Les actifs risqués comme les actions sont comparées et même valorisés par rapport au rendement des obligations. Les investisseurs de manière rationnelle attendent d’obtenir une rémunération suffisante pour prendre des risques sur les marchés actions. En effet, les obligations (sauf incident de crédit) assurent une rémunération certaine (le taux du coupon). Avec les taux qui remontent brutalement, les investisseurs ont une alternative de plus en plus intéressante sur les obligations en comparaison du marché actions.

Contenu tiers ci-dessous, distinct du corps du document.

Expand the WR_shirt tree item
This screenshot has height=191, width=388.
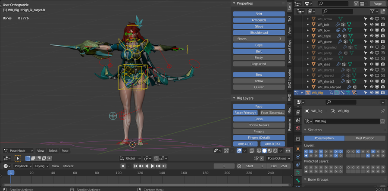[x=308, y=64]
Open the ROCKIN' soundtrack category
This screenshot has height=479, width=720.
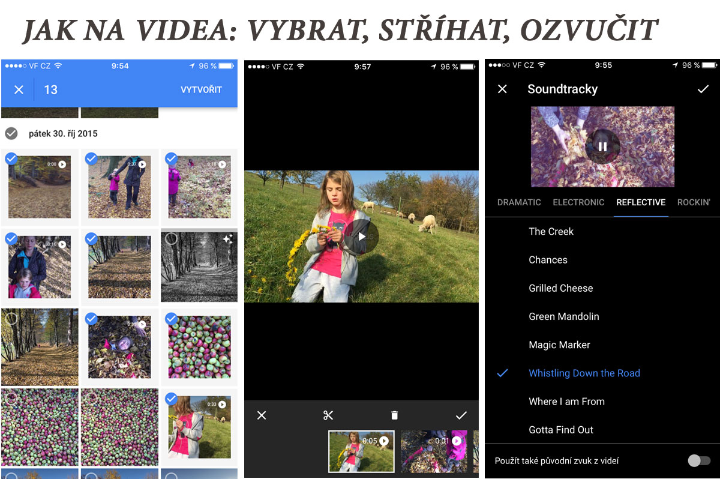693,202
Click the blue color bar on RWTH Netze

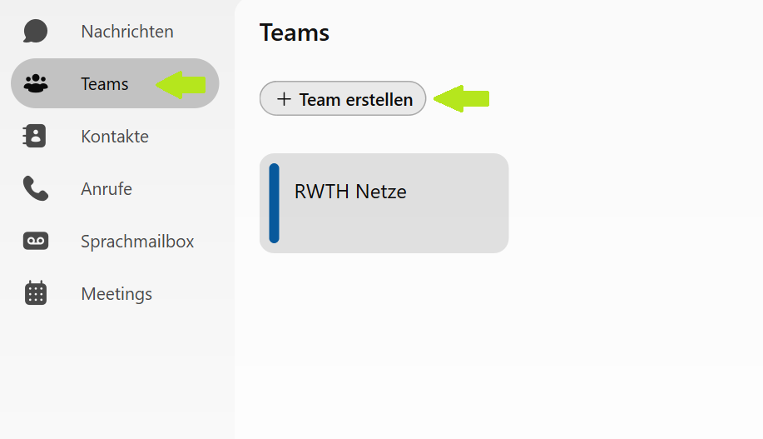pos(274,203)
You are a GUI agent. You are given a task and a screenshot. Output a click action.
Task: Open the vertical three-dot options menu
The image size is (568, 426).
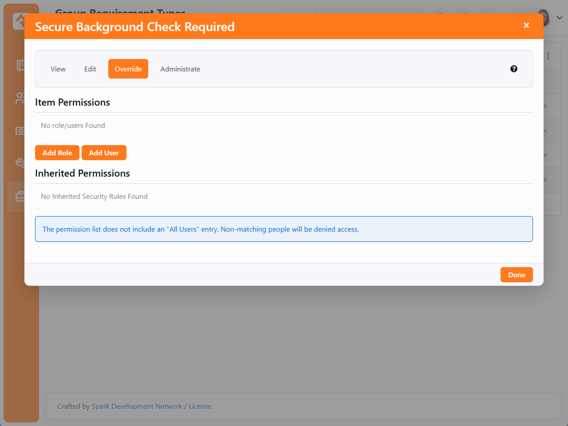548,56
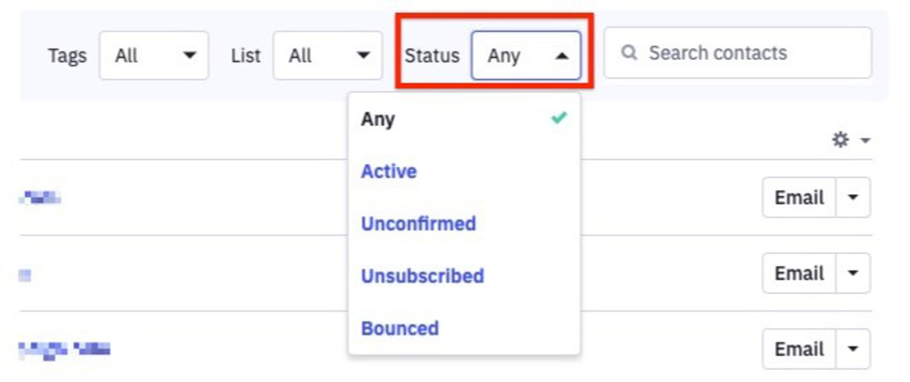
Task: Click the Email button for the first contact
Action: 799,197
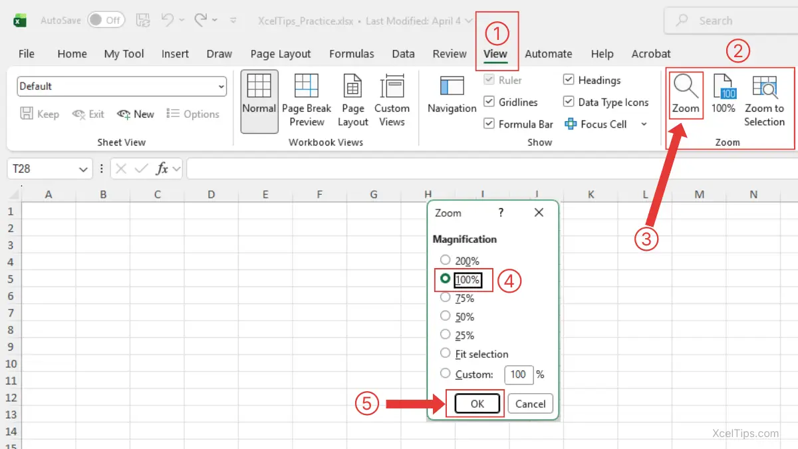Open the Name Box dropdown arrow

84,170
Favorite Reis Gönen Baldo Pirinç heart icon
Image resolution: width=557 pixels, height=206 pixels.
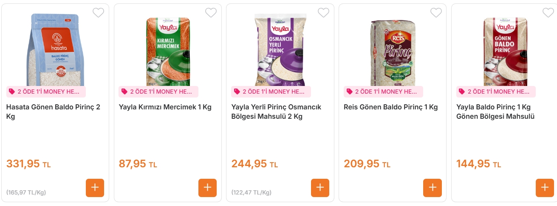pyautogui.click(x=436, y=13)
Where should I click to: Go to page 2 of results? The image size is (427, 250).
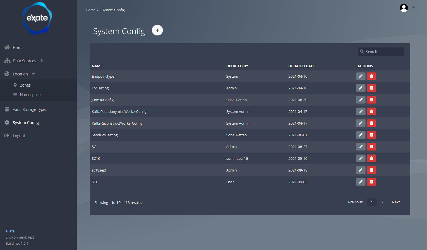click(382, 202)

La hausse brutale des taux entraîne une baisse simultanée du marché des actions (phénomène de compression des multiples de valorisation qui est un peu long à détailler) ET du marché des obligations. En effet, les nouvelles obligations émises rapportant plus que les anciennes, la valeur sur le marché secondaire des titres de créances déjà existants diminuent.

La hausse des taux entraîne une double baisse : actions + obligations.

Si vous surveillez l’évolution des taux directeurs, vous pourrez voir en temps réel le moment où le marché s’inversera significativement : lorsque les taux arrêteront de monter voire même lorsqu’ils baisseront.

L’inflation doit et va reculer !

L’inflation en zone euro atteint 10%. N’importe quel économiste ou analyste ayant projeté un tel scénario il y a deux ans serait passé pour fou ou incompétent ou les deux. C’est le principe des scénarios imprévisibles. Ils ne peuvent être anticipés et il faut donc agir en réaction.

C’est ce qu’ont fait les banques centrales partout dans le monde avec un timing et une volonté différente, mais elles ont toutes agi. Elles augmentent les taux !

On le constate aujourd’hui, la FED donne le « la » au reste du monde. Elle a un atout supplémentaire dans sa manche : le dollar. Le commerce mondial se fait en dollar et lorsque la FED augmente ses taux, elle valorise le dollar. Les autres pays du monde s’ils veulent défendre leur devise nationale doivent tenter au moins de suivre partiellement le mouvement.

Les composantes de l’inflation sont différentes en zone euro et aux États-Unis, mais globalement le fait de monter les taux va avoir un impact sur l’inflation. Il y a une inertie entre la politique monétaire et les chiffres d’inflation, mais nous pensons qu’une grande partie du chemin a été faite. La composante énergétique en Europe représente environ 40% de la structure de l’inflation. La bonne nouvelle c’est que le prix des matières premières a bien reculé depuis le pic du début du conflit en Ukraine.

Conjugués avec le ralentissement économique, nous allons avoir progressivement un recul de l’inflation. La question est d’en connaître le timing et l’amplitude.

Il faut donc surveiller de près les chiffres publiés de l’inflation ainsi que le taux de chômage. C’est une forme d’indicateur avancé de la tendance inflationniste. Si le chômage augmente, c’est que l’économie ralentit et que la pression devient plutôt baissière sur les prix.